## Setting the Stage for Data Science: Integration of Data Management Skills in Introductory and Second Courses in Statistics

Many have argued that statistics students need additional facility to express statistical computations. By introducing students to commonplace tools for data management, visualization, and reproducible analysis in data science, and applying these to real-world scenarios, we prepare them to think statistically. In an era of increasingly big data, it is imperative that students develop data-related capacities, beginning with the introductory course. We believe that the integration of these precursors to data science into our curricula—early and often—will help statisticians be part of the dialogue regarding Big Data and Big Questions.

Specifically, through our shared experience working in industry, government, private consulting, and academia, we have identified five key elements that deserve greater emphasis in the undergraduate curriculum (in no particular order):

**Thinking creatively, but constructively, about data.**This “data tidying” includes the ability to move data not only between different file formats, but also into different shapes. There are elements of data-storage design (e.g., normal forms) that students need to learn, along with an understanding about how data should be arranged based on how it will likely be used.**Facility with data sets of varying sizes, and some understanding of scalability issues when working with data.**This includes an elementary understanding of basic computer architecture (e.g., memory vs. hard disk space), and the ability to query a relational database management system (RDBMS).**Statistical computing skills in a command-driven environment (e.g., R, Python, or Julia).**Coding skills (in any language) are highly valued and increasingly necessary. They provide freedom from the un-reproducible point-and-click application paradigm.**Experience wrestling with large, messy, complex, challenging data sets, for which there is no obvious goal or specially curated statistical method (see What’s in a Word).**While perhaps sub-optimal for teaching specific statistical methods, these data are more similar to what analysts actually see in the wild.**An ethos of reproducibility.**This is a major challenge for science in general, and we have the comparatively easy task of simply reproducing computations and analysis.

We illustrate below how these five elements can be addressed in the undergraduate curriculum. To this end, we’ll be exploring questions related to airline travel using a large data set that is by necessity housed in a relational database (see Databases). We present R code using the dplyr framework—and moreover, this paper itself—in the reproducible R Markdown format. Statistical educators play a key role in helping to prepare the next generation of statisticians and data scientists. We hope that this exercise will assist them in narrowing the aforementioned skills gap.

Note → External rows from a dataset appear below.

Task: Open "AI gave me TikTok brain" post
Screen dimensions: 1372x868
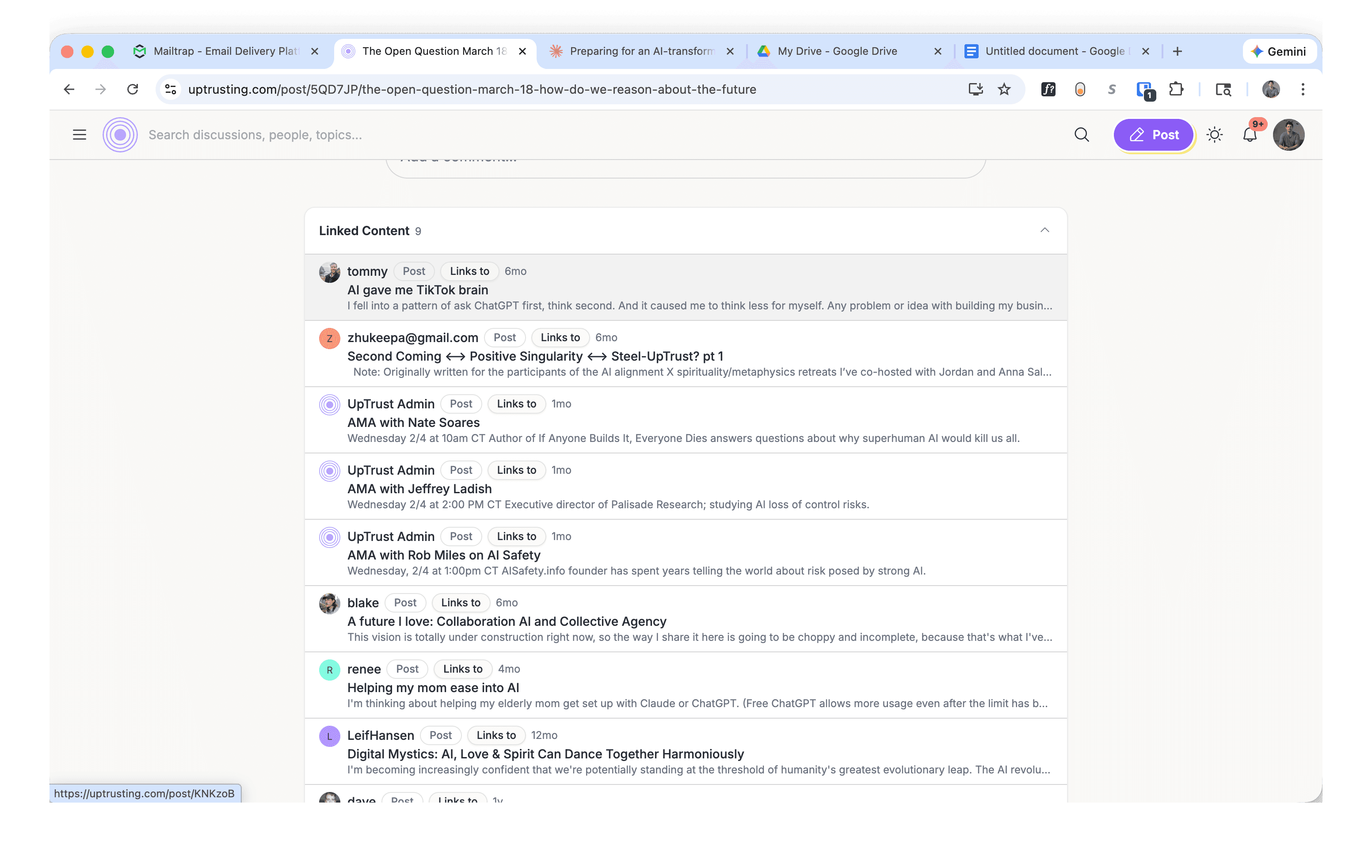Action: coord(418,290)
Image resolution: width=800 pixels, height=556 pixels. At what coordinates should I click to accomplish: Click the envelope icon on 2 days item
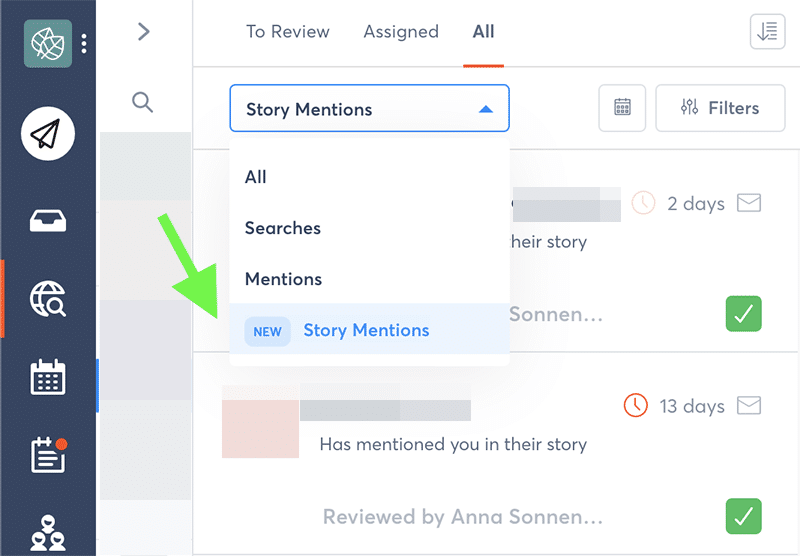749,203
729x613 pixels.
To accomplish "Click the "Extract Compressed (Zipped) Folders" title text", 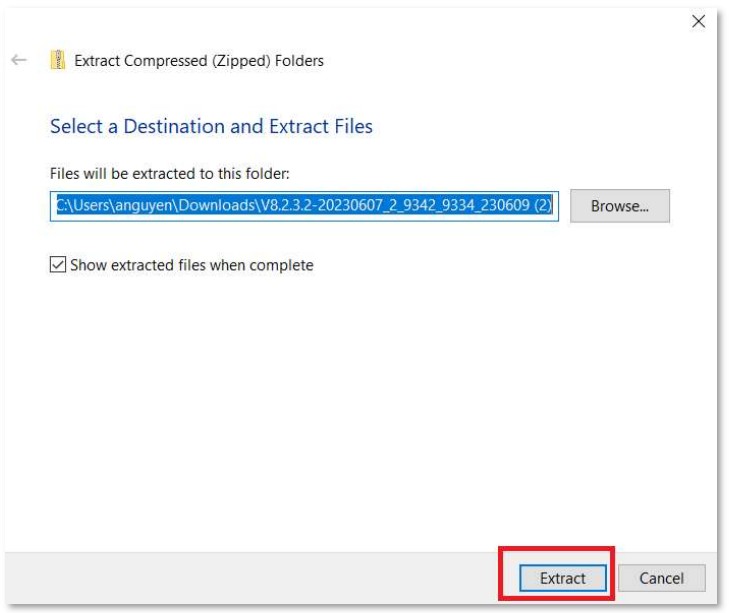I will point(199,60).
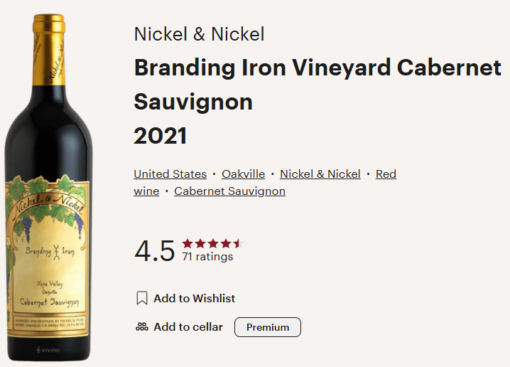Open the United States country link
The image size is (510, 367).
[170, 174]
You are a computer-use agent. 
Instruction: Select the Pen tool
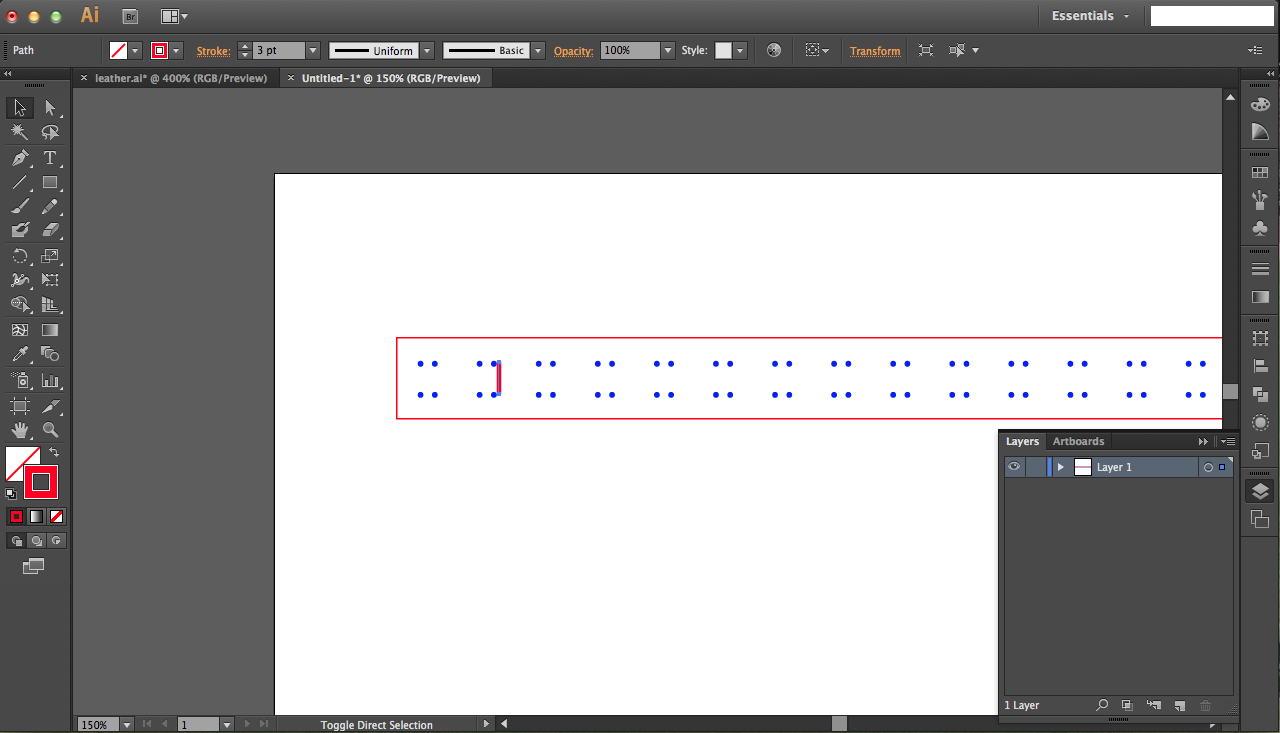pos(20,157)
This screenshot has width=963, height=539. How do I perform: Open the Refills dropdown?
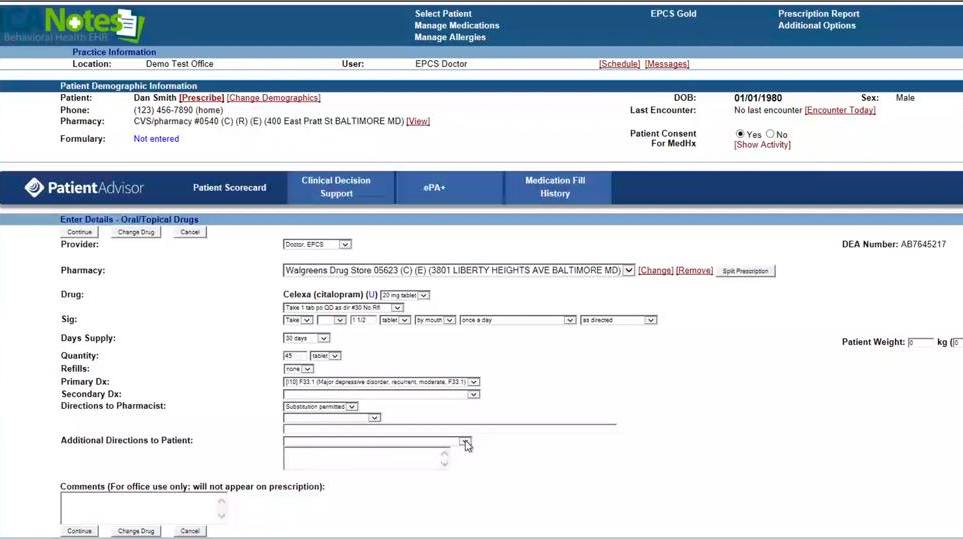click(299, 368)
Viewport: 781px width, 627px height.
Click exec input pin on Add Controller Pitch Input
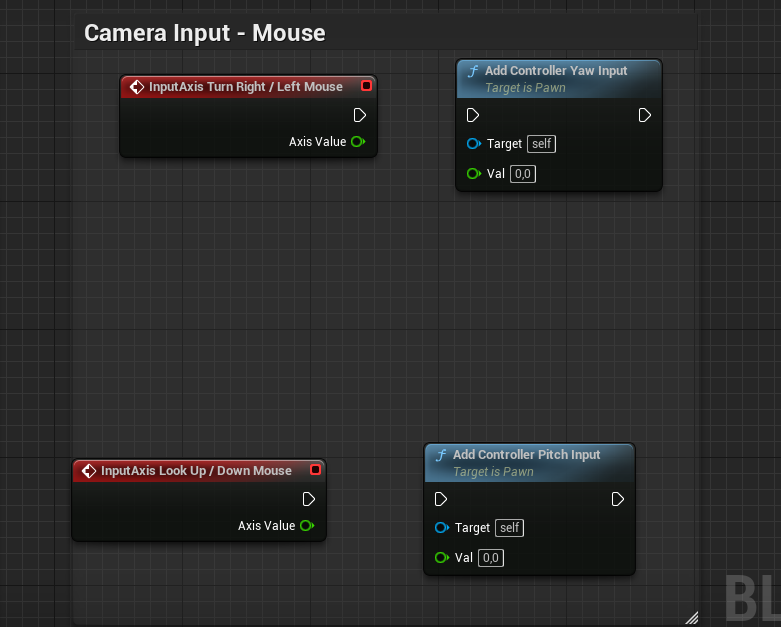[441, 499]
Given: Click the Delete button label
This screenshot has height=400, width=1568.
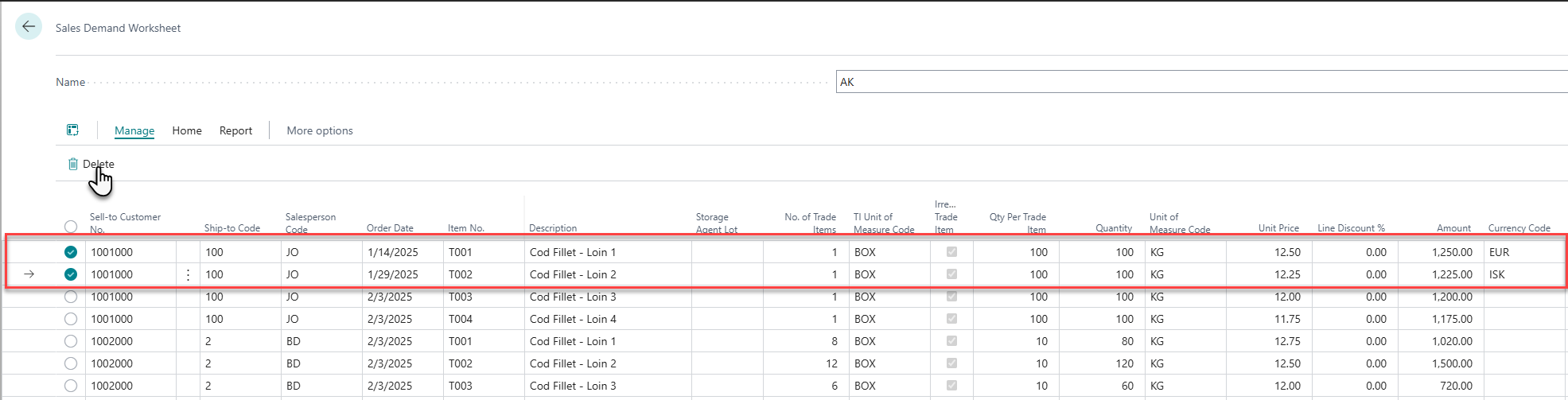Looking at the screenshot, I should (99, 164).
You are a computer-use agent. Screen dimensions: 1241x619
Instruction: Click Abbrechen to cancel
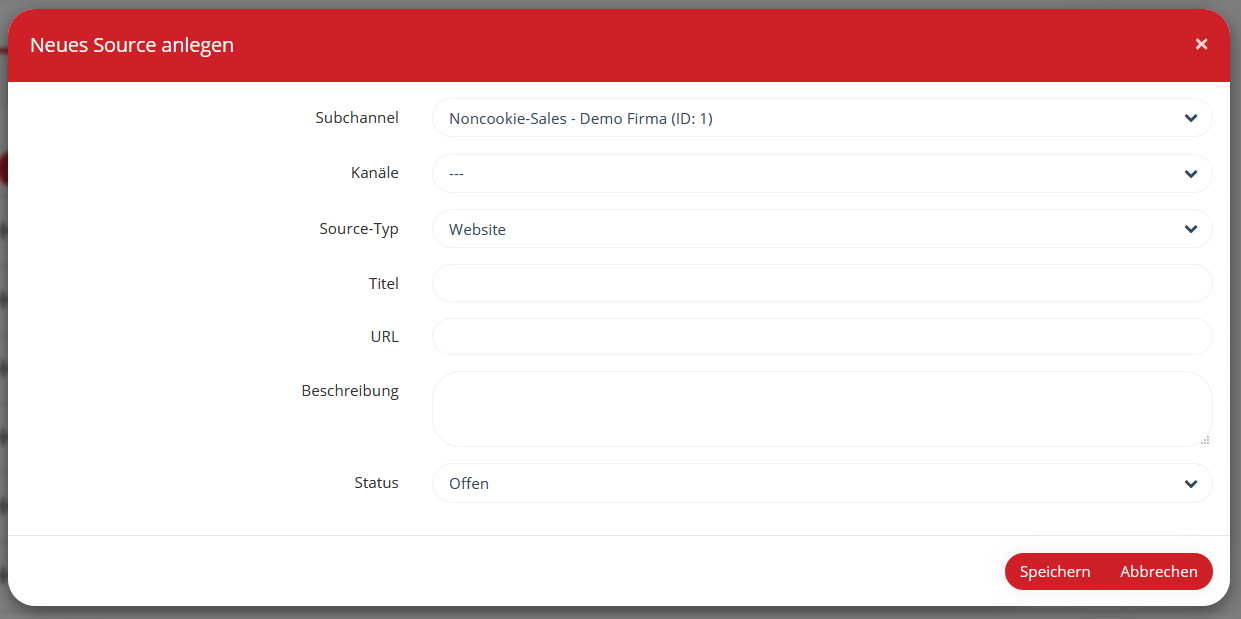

#### A Framework for Data-Related Skills

The statistical data analysis cycle involves the formulation of questions, collection of data, analysis, and interpretation of results (see Figure 1). Data preparation and manipulation are not just first steps, but key components of this cycle (which will often be nonlinear, see also “Tidy Data”). When working with data, analysts must first determine what is needed, describe this solution in terms that a computer can understand, and execute the code.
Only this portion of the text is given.